Neva hocha frénétiquement la tête et Farah diminua la pression de son pied contre son sternum. Légèrement. 

– Cette femme, la blonde aux yeux bleus ? balbutia Neva. C’est Mme Navard, A-Abby.

Farah haussa un sourcil véhiculant et alors ?

– Elle a un fils, Mathis. Il a huit ans, il-il est avec nous.

Le visage de Farah resta impassible et Neva laissa retomber sa tête contre le sol, un soupir s’échappant de ses lèvres.

– Je voulais juste lui faire savoir qu’il était sain et sauf. 

Farah plissa des yeux avant de retirer son pied, et Neva se redressa aussitôt avant de lâcher un cri de surprise lorsque Farah l’attrapa par la gorge et la plaqua contre le mur aux côtés de June.

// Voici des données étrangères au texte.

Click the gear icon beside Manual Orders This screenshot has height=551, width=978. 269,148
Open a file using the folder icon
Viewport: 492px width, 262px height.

Elle les observa à tour de rôle avant de resserrer sa prise.

– C’est pour ça que vous êtes venues ? siffla-t-elle entre ses dents serrées, les traits durs.

La respiration coupée, Neva se contenta de secouer négativement la tête.

– Soann m’envoie pour parler business, répondit June, d’une voix grondante. Rien de plus. On ne savait pas qu’elle serait là. Elle a été enlevée il y a plusieurs mois, on n’a jamais su ce qu’elle était devenue.

Farah les étudia un moment avant de relâcher sa prise et Neva tomba aussitôt à genoux tout en aspirant de grandes bouffées d'air.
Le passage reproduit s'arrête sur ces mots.